The noble Lady, Lady Saltoun, has made her point. The danger is that, with Scottish pressure off this place, it might decide to go its own way. That would be extremely difficult because much of Scotland is to the west and the further west one goes the more ridiculous is Central European Time. Equally, as the European Community expands to the east the more ridiculous Central European Time will be for people at the far end, especially if the argument about children going to school in the daylight and coming back in the dark is true.

The United States manages to run a sophisticated, successful country with a number of time zones which do not inhibit communication between one side and the other. Neither is it a problem in the Soviet Union. I believe that we should stick firmly in the Greenwich time-zone where God put us. The issue should be left to the United Kingdom Parliament, perhaps with an arm-lock from the Scottish parliament. Perhaps between now and Monday the noble Lady will consider how to apply the arm-lock.

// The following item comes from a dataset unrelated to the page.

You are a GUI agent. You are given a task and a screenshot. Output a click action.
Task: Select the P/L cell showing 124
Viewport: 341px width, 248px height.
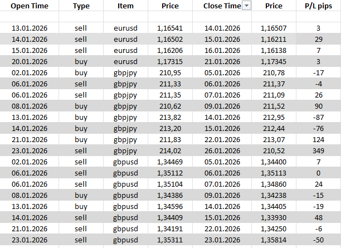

Lord Hardie: My Lords, as a new member of the repertory company referred to by my noble friend Lord Howie, I regret that, for reasons already outlined, the Government are unable to accept the amendment. We are anxious to have common standards throughout the United Kingdom. For that reason, timescales, time-zones, the calendar and summer time have been reserved.

Reference to the recent announcement of the noble Lord, Lord Archer, conjures up a situation which, putting aside the obvious cynicism, concerns many people in Scotland. The possibility of Scotland ending up in a different time-zone is horrifying and the thought of commuters having to adjust their watches every time they crossed the Border from say, Carlisle to Dumfries, does not appeal to us.

The Government do not support the view that because it happens in America, Australia or Russia, it should happen in the United Kingdom. As regards Central European Time and its possible introduction into the United Kingdom as a whole, a number of Scottish factors would have to be borne in mind if it were to be considered again. I would expect them to be given the weight that they deserve before any United Kingdom decision was reached at Westminster.

In those circumstances, I ask the noble Lady to withdraw her amendment.